Salah satu kasus paling mencolok adalah Topan Yagi, yang memporakporandakan wilayah
Asia Tenggara, menyebabkan 1.200 korban jiwa dan mencatatkan kerugian ekonomi hingga
US$15 miliar. Ironisnya, hanya sekitar US$1 miliar dari angka itu yang dijamin oleh polis
Asuransi, mencerminkan jurang besar dalam perlindungan asuransi di Asia.
Wilayah China Selatan dan Vietnam menjadi sorotan karena rendahnya penetrasi asuransi,
padahal Topan Yagi melaju dengan kecepatan hingga 160 mph, menjadikannya salah satu
badai terkuat yang pernah menghantam Vietnam dan Hainan.
Di Jepang, Topan Shanshan turut menciptakan kehancuran dengan intensitas tinggi, namun
nilai klaim asuransi tetap rendah, hanya di bawah US$1 miliar, karena wilayah terdampak
tidak memiliki eksposur perlindungan yang memadai.
Sementara itu, Filipina mengalami serangan beruntun dari enam badai dalam kurun 30 hari,
mempengaruhi lebih dari 13 juta penduduk dan menyebabkan kerugian senilai US$500 juta.
Lagi-lagi, minimnya kepemilikan asuransi membuat masyarakat tidak mendapatkan
perlindungan finansial yang memadai.
Kondisi ini menegaskan bahwa gap perlindungan asuransi di Asia semakin lebar, padahal
ancaman cuaca ekstrem kian meningkat. Industri asuransi ditantang untuk memperluas
jangkauan, meningkatkan edukasi publik, dan mendorong pemerintah serta sektor swasta
memperkuat ketahanan keuangan menghadapi krisis iklim.
Indonesia Juga Tertekan
Seperti diketahui, kondisi global juga terjadi di Indonesia. Tekanan yang cukup berat itu dialami
oleh industri asuransi umum pada 2024. Akibatnya, laba setelah pajak Perusahaan asuransi
umum anjlok drastis.
Menurut Berdasarkan data Otoritas Jasa Keuangan (OJK), laba setelah pajak industri asuransi
umum pada 2023 masih mencapai Rp7,80 triliun, namun pada 2024 turun drastis menjadi rugi
Rp10,14 triliun, atau merosot hingga 197,8 persen.

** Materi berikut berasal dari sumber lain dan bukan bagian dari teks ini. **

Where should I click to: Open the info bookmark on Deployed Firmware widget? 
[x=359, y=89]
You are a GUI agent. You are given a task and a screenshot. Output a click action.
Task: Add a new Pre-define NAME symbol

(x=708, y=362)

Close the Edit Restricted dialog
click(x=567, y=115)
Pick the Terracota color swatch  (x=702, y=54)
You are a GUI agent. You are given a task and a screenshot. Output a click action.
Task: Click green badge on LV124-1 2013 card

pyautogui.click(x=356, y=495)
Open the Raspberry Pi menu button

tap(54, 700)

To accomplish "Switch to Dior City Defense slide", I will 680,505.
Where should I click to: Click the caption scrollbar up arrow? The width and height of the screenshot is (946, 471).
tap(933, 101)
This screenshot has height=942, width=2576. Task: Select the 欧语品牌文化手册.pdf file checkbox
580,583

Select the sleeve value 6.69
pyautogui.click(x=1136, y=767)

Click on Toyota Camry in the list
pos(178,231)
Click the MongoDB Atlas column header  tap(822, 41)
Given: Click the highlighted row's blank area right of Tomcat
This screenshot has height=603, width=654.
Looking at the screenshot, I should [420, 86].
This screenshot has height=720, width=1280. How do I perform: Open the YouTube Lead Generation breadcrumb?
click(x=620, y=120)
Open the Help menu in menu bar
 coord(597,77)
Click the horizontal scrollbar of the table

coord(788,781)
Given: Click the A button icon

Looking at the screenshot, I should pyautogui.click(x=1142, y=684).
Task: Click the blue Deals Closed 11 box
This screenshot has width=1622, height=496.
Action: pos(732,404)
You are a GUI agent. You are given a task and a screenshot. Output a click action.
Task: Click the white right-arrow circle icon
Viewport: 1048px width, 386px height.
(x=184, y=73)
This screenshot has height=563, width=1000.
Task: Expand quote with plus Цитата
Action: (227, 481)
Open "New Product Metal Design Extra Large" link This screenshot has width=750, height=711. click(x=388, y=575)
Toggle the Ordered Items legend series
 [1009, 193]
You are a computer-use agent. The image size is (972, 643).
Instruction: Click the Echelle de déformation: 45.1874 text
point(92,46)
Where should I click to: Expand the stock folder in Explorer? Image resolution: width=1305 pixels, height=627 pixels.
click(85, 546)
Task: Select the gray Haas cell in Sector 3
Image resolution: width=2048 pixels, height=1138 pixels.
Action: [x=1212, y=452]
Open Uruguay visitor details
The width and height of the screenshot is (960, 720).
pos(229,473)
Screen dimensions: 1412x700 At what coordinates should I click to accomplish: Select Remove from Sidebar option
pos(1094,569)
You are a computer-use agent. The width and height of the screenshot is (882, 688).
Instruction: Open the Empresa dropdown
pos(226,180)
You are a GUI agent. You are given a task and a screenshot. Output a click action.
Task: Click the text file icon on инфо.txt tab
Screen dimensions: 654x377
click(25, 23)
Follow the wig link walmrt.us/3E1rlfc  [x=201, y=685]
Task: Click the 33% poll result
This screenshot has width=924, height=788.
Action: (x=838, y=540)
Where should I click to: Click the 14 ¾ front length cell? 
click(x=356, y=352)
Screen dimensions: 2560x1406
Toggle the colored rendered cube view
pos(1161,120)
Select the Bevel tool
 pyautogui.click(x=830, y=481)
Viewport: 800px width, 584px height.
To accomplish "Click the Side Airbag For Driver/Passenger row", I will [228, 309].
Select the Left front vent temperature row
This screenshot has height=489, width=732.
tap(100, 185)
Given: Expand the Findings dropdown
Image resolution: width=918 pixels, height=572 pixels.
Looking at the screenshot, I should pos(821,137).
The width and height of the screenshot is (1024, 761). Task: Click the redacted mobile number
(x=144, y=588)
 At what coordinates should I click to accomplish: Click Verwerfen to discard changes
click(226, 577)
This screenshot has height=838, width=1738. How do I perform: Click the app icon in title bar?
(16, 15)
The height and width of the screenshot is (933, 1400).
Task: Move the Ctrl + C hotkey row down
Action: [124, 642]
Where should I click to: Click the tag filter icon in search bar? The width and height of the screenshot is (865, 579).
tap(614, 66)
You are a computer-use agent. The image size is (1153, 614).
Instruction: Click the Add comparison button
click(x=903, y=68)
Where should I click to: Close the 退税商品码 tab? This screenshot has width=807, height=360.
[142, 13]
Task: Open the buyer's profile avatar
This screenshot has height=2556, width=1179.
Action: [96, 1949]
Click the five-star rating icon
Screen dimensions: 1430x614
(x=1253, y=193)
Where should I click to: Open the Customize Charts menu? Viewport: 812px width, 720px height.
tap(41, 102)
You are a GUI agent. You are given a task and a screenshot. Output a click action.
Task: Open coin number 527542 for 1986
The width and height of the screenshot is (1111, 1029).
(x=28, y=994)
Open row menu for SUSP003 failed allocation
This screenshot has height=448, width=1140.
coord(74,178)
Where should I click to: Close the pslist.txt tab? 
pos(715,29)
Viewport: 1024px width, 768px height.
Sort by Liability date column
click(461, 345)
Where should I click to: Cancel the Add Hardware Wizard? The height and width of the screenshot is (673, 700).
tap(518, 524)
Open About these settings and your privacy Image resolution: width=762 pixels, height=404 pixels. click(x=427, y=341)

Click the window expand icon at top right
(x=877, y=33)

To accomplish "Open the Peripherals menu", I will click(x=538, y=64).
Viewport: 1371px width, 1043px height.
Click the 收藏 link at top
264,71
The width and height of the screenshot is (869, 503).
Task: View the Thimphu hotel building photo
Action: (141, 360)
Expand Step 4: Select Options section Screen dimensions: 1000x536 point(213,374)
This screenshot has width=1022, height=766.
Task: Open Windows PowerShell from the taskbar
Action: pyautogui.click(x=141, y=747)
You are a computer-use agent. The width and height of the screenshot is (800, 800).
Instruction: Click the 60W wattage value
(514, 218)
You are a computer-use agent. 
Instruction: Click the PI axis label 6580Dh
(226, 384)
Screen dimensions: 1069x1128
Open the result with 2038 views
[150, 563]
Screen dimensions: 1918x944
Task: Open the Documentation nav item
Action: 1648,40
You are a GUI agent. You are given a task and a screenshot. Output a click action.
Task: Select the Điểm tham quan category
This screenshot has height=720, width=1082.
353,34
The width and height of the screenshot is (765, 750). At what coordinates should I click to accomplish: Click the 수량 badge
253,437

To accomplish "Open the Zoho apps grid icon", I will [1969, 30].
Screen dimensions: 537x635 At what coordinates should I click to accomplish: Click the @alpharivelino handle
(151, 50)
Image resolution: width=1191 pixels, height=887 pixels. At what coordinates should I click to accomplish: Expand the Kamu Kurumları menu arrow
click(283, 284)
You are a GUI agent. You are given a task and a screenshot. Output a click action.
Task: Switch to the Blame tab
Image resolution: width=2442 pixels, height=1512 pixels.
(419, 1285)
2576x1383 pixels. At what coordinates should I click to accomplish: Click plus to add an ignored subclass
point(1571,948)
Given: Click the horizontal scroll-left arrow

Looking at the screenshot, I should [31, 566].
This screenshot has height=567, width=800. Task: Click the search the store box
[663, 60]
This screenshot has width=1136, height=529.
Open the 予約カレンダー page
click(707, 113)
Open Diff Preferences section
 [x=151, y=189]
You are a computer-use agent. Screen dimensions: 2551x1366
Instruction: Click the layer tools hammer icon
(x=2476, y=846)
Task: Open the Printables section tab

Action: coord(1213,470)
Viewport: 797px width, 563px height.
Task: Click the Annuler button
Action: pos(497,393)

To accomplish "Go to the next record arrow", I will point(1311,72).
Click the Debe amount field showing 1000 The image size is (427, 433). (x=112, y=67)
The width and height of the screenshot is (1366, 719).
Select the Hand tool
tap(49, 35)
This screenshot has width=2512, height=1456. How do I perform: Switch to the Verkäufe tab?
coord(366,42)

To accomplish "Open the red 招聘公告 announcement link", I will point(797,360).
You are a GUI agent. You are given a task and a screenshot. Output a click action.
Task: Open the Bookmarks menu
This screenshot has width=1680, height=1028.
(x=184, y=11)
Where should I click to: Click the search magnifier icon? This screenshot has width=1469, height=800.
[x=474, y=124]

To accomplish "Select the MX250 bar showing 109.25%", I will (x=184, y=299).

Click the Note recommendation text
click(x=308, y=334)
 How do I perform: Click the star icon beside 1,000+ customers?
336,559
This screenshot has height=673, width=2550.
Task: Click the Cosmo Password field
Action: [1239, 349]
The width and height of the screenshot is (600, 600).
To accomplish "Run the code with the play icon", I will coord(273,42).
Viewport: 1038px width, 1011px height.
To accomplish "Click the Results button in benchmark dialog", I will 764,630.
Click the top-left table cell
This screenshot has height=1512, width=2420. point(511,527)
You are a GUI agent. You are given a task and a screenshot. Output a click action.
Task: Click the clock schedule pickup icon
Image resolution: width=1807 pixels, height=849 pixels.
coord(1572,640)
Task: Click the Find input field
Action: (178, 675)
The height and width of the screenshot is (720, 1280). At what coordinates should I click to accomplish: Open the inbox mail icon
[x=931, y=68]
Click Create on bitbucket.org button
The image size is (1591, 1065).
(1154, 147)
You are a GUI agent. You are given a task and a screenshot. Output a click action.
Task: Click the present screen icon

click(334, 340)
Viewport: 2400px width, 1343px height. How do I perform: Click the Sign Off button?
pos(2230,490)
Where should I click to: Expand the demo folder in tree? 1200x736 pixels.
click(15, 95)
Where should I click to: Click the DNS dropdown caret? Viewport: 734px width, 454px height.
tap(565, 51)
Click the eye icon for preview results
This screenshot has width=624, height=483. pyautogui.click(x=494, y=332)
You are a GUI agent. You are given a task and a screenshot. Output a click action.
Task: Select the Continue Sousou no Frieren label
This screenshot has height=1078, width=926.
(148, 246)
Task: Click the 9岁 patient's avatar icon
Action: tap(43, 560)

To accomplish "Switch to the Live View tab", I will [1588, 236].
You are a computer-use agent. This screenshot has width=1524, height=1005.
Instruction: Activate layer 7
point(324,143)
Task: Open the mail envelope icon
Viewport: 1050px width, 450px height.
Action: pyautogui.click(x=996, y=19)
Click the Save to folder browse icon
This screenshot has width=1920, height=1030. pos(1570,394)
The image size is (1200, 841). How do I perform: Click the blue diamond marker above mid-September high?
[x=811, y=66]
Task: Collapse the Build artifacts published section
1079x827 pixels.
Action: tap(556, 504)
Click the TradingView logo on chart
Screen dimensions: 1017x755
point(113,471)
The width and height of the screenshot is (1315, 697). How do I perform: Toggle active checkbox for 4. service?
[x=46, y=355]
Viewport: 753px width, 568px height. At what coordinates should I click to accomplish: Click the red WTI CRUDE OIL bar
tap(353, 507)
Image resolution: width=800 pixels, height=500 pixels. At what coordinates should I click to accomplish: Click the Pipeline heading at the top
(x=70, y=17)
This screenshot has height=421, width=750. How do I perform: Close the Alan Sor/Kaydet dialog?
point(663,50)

Ketua Asosiasi Asuransi Umum Indonesia (AAUI), Budi Herawan, menyoroti bahwa penurunan
laba ini sangat dipengaruhi oleh hasil underwriting yang melemah serta peningkatan cadangan
premi dan cadangan klaim.
“Tentunya laba ini terpengaruh dari perhitungan hasil underwriting. Seperti kita ketahui,
komponen laba dari perusahaan asuransi berasal dari hasil underwriting dan hasil investasi,”
ujar Budi dalam Konferensi Pers Kinerja AAUI di Jakarta, Rabu 5 Maret 2025.
Tercatat hasil underwriting industri asuransi umum mengalami penurunan tajam. Pada 2023,
hasil underwriting masih mencatatkan Rp19,46 triliun, tetapi di 2024 terjun bebas menjadi defisit Rp1,52 triliun, atau merosot 102,7 persen.
Selain itu, kenaikan cadangan premi dan cadangan klaim juga memperburuk tekanan terhadap
profitabilitas perusahaan asuransi umum. Menurut dia, apa yang terjadi dalam kenaikan
cadangan premi maupun kenaikan cadangan klaim akan berkontribusi terhadap laba.
Data OJK menunjukkan, cadangan premi yang pada 2023 sebesar Rp3,44 triliun, justru
meningkat drastis di 2024 menjadi Rp22,27 triliun, atau melonjak 546,5 persen.
Sementara itu, cadangan klaim juga meningkat dari Rp1,25 triliun pada 2023 menjadi Rp5,08
triliun pada 2024, atau naik 306,3 persen.